- TASK REQUIREMENTS
Only the lines from the top of the listing below to the line that has "Screen dimensions: 1047x368" should be echoed, with both ends kept and pictures left out.

- INFORMATION
>>>>>
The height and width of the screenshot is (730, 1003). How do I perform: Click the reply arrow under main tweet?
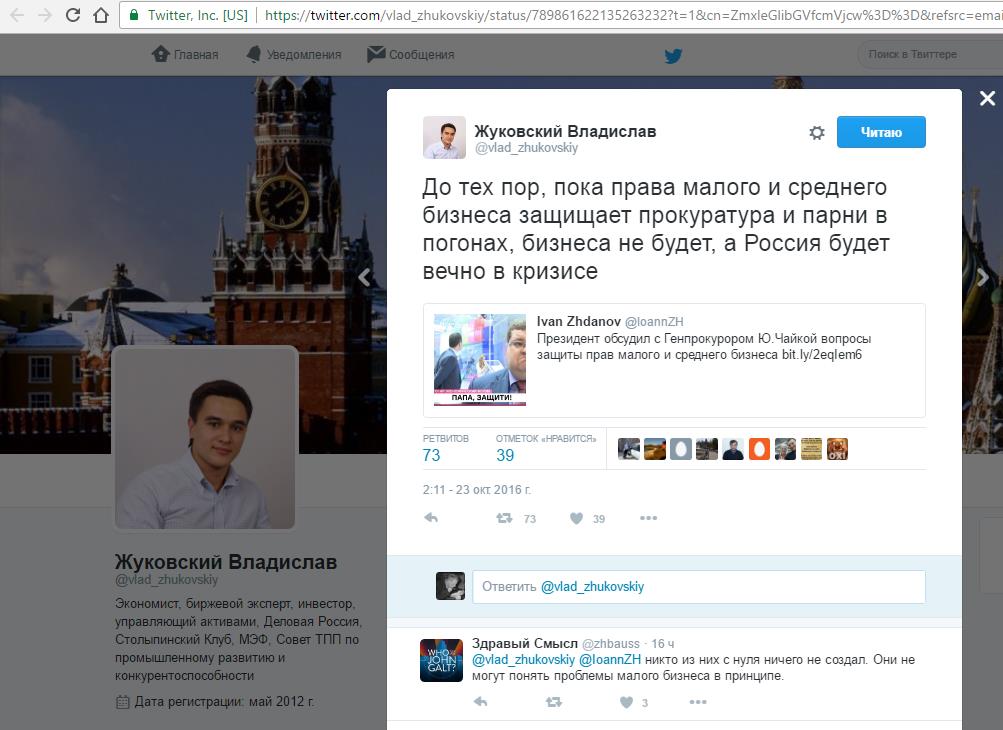click(x=431, y=518)
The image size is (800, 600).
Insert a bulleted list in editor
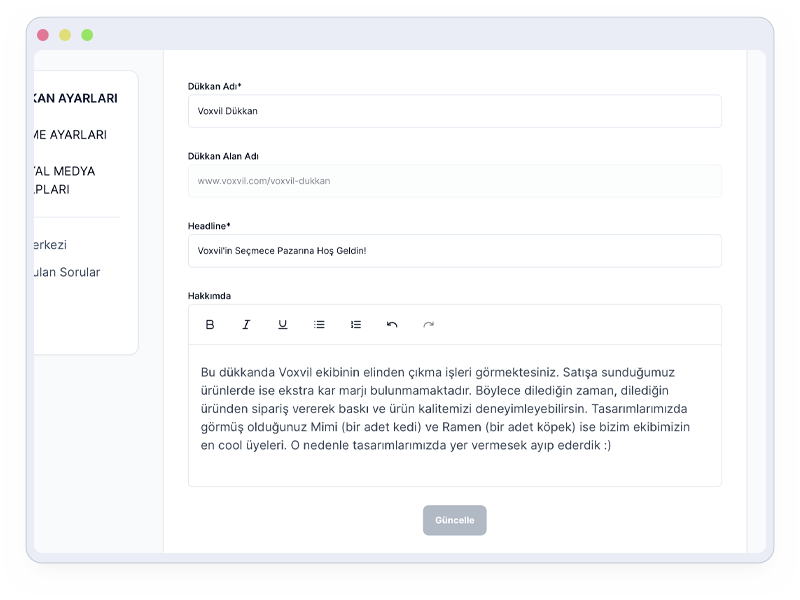pyautogui.click(x=319, y=324)
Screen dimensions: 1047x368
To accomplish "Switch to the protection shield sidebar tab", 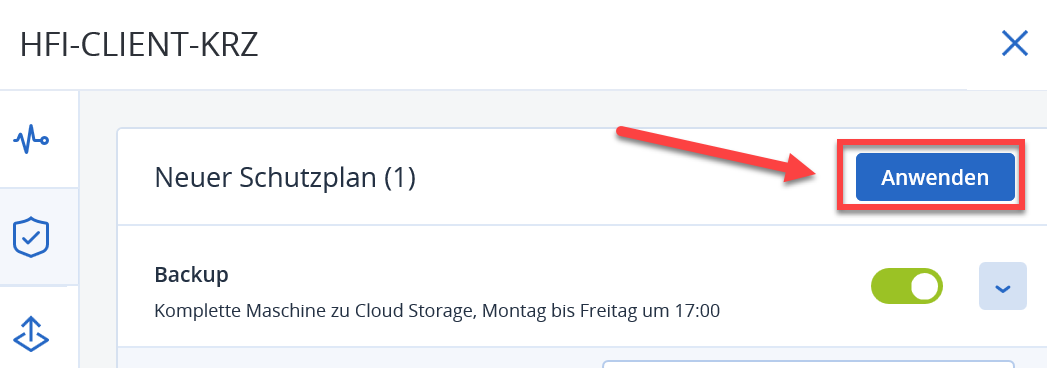I will pyautogui.click(x=31, y=237).
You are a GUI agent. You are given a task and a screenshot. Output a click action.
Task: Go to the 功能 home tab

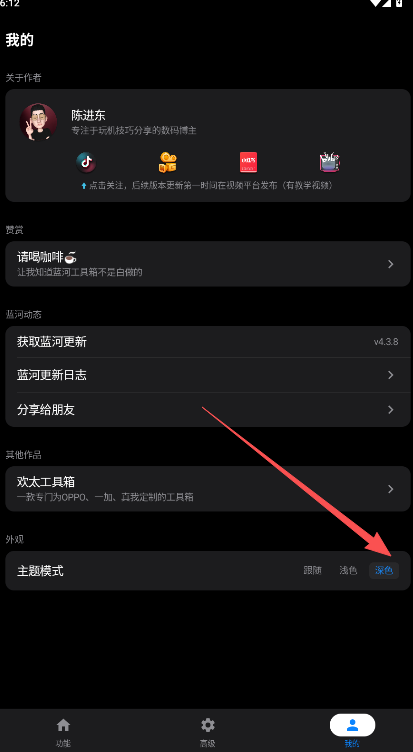(63, 732)
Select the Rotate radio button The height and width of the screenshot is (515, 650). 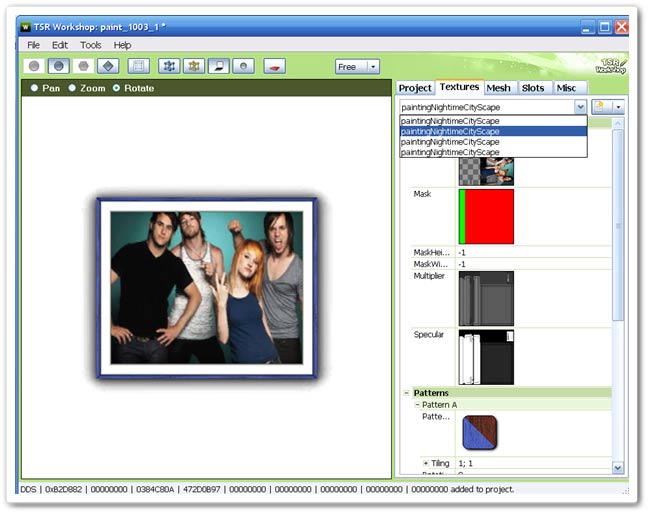click(x=116, y=88)
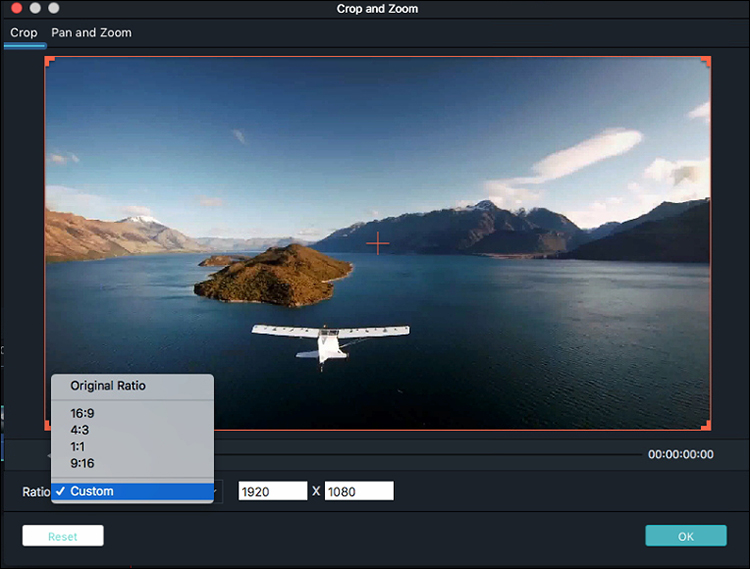The image size is (750, 569).
Task: Select the Crop tab
Action: pos(23,33)

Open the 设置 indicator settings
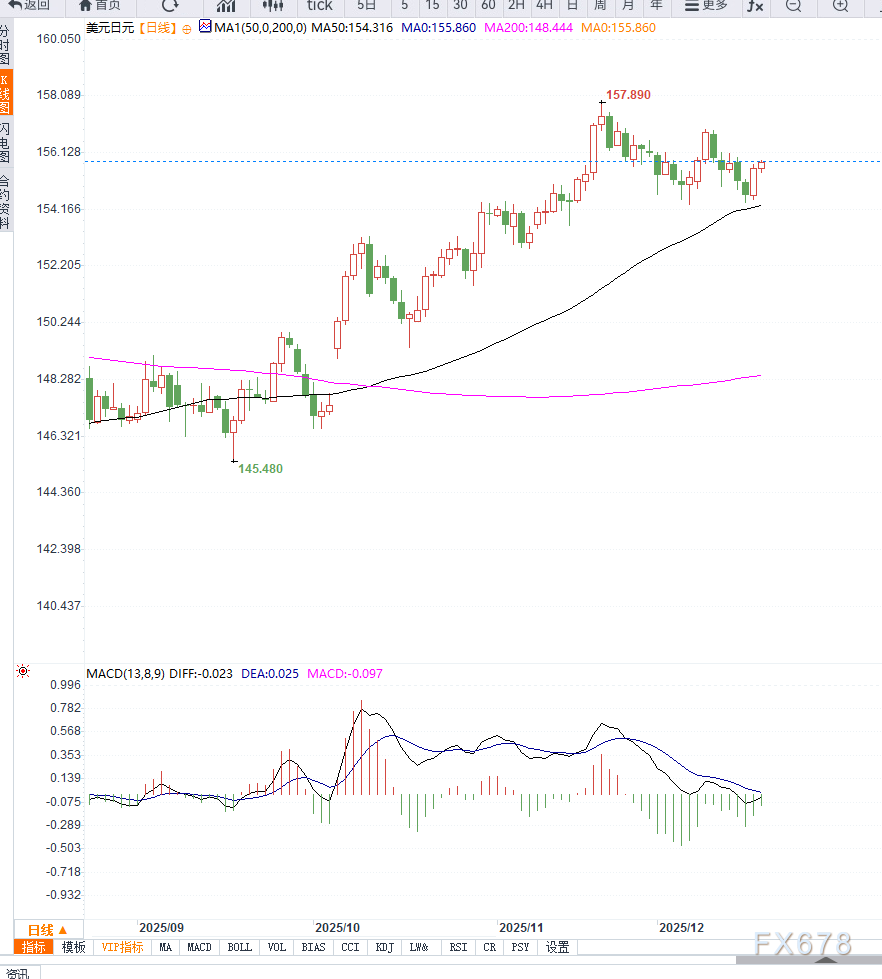557,947
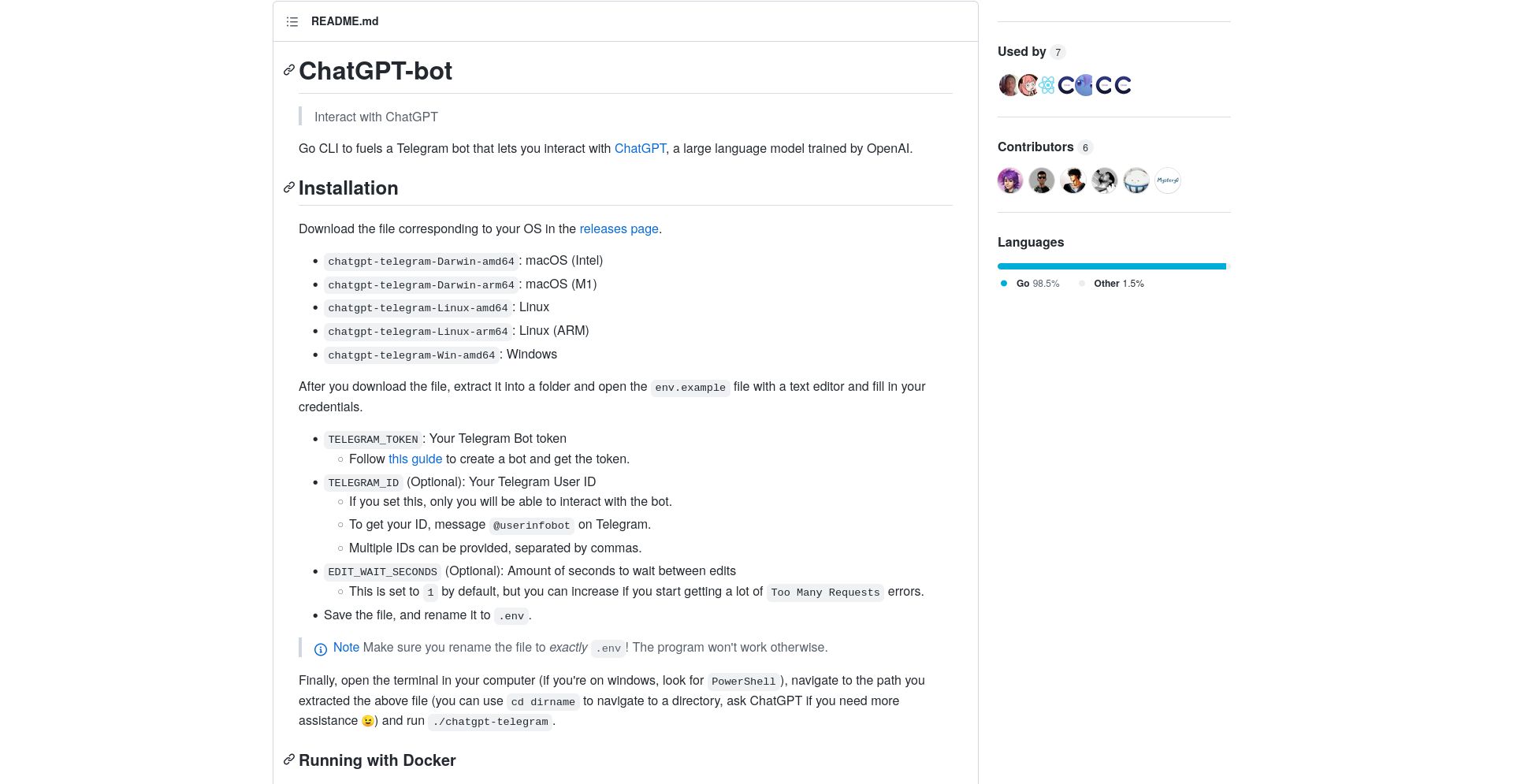Click anchor link icon beside Installation heading

tap(289, 188)
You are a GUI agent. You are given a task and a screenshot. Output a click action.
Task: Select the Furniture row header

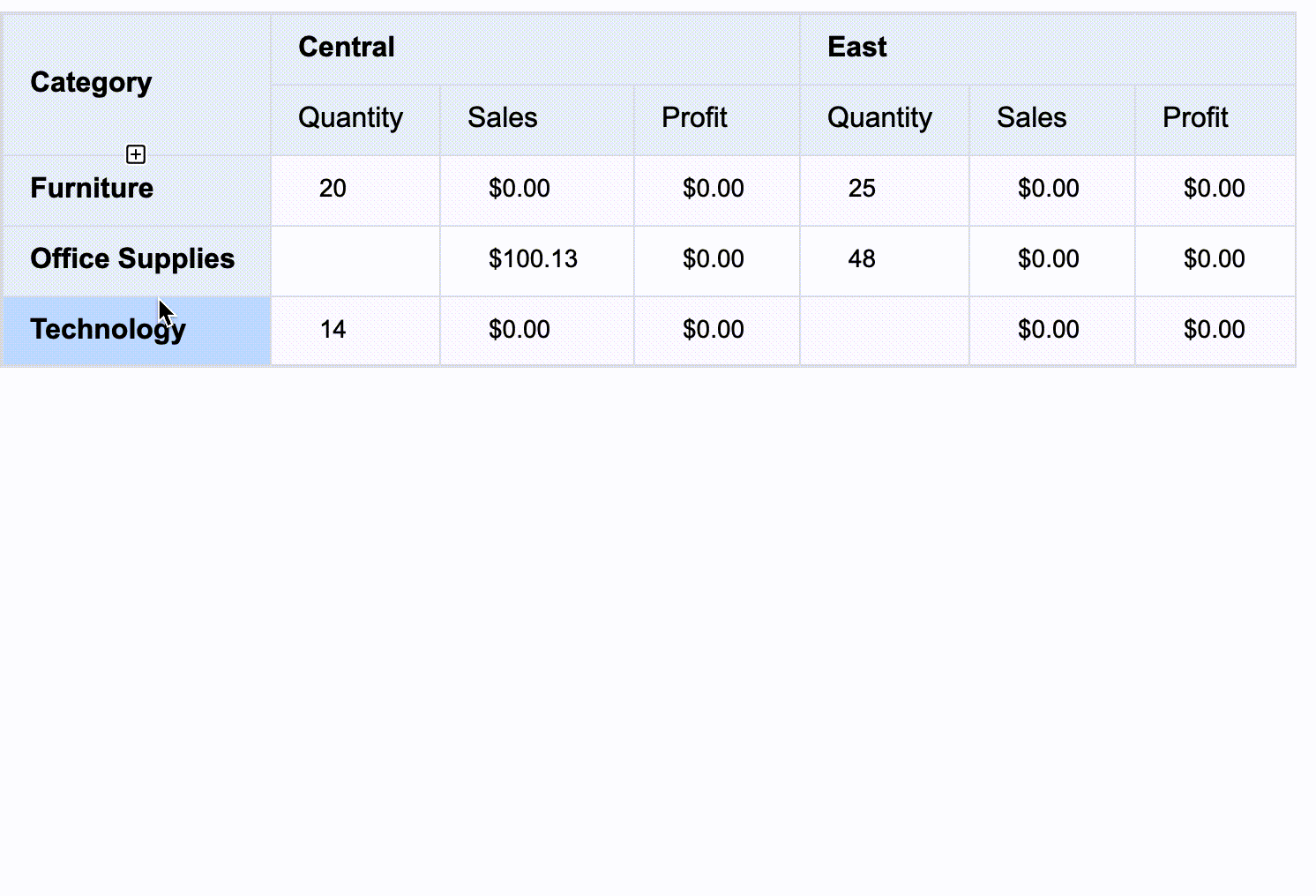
<<<<<
- WRITTEN RESPONSE
The height and width of the screenshot is (730, 1003). How do I perform: Click the reply arrow under main tweet?
click(x=431, y=518)
The image size is (800, 600).
Insert a bulleted list in editor
pyautogui.click(x=319, y=324)
Screen dimensions: 1047x368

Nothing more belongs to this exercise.